I am thankful that this lady store owner momentarily takes the time to chat with her and give her back rubs which she truly enjoys. After about two hours, she will be accompanied home in time for her afternoon glass of milk. And she goes back to her precious radio which delights her twenty-four-seven.

I am not complaining. It has been long due; the time to serve her. She had a full life lived. On this her mellowing days, I am her constant companion. Although we seldom talk during the day, I try to initiate conversations to let her feel that I always remain beside her. And she always requests to be given back rubs and massage. She can still take her bath alone though. I think that she will never allow herself to be totally dependent. And she finally learned to take things slowly. After many falls and bumps, I think she finally admitted that her heydays are over. She walks and moves more discreetly so as to avoid crashing on things in the house. She was used to fast paced lifestyle, when she was still able. There was a time she cannot admit, (without verbalizing) that she can't move as quickly as before. She drops and spills things, she bumps on doors and walls, and forgets where she last put her radio. Slowly though, she adjusted. Nowadays, her moves are calculated and slow but sadly she remains disoriented so she calls me many times during the day.

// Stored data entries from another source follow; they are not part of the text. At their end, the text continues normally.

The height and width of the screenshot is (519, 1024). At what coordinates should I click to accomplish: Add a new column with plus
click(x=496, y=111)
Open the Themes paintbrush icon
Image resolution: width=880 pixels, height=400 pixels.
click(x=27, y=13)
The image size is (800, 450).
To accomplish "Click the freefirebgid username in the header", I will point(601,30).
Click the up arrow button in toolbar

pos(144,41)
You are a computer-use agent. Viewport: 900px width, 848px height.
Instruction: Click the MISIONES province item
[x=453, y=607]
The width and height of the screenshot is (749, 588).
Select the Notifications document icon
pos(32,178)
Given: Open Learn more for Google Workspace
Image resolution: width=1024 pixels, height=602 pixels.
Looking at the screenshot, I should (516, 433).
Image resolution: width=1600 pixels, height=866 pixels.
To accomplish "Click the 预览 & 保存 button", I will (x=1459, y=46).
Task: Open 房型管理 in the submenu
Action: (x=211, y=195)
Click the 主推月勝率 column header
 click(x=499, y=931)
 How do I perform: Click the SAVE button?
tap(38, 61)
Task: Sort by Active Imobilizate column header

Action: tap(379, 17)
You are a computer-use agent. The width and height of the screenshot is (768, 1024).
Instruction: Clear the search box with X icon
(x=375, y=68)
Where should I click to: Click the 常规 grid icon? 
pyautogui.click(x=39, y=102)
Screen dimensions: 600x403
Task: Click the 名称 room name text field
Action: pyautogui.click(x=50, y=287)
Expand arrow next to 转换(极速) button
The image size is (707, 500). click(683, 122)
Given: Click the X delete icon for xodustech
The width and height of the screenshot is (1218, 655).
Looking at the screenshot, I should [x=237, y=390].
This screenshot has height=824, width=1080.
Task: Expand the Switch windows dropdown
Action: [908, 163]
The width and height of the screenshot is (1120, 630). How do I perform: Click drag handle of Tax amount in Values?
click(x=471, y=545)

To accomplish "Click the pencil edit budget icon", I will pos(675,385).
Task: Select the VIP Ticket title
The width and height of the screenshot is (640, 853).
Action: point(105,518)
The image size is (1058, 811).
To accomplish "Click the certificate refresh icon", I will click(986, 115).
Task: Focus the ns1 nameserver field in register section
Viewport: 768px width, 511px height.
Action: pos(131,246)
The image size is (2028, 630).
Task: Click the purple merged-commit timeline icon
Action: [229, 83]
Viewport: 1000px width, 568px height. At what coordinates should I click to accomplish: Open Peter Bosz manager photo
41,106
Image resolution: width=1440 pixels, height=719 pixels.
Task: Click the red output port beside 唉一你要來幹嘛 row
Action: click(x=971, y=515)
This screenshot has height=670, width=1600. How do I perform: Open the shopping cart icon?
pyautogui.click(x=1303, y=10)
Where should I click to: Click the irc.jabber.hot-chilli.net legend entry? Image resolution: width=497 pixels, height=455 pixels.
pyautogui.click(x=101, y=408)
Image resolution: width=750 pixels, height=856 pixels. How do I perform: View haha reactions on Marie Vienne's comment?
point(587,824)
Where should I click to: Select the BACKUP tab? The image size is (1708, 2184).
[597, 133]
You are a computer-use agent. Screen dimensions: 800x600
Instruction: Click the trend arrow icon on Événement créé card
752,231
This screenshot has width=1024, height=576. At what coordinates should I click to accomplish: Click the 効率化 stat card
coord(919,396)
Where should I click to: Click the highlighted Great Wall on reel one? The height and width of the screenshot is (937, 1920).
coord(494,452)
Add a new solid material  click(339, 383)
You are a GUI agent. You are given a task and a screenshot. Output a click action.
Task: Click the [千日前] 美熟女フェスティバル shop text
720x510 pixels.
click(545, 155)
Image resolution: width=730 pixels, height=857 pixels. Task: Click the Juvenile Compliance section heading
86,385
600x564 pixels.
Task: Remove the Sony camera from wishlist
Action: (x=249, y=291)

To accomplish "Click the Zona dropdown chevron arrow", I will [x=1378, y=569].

Once in a while she would call in the middle of the night and demands breakfast thinking it is already daytime. She sleeps a lot and everytime she awakes, she asks for a glass of milk. There were times we argue about the time. She always thinks it's breakfast time. Imagine, as I am about to sleep late, and I would hear her slowly walk in her room towards the door. When asked where she is heading, she would say, "prepare me a glassof milk", and asking me what day it is.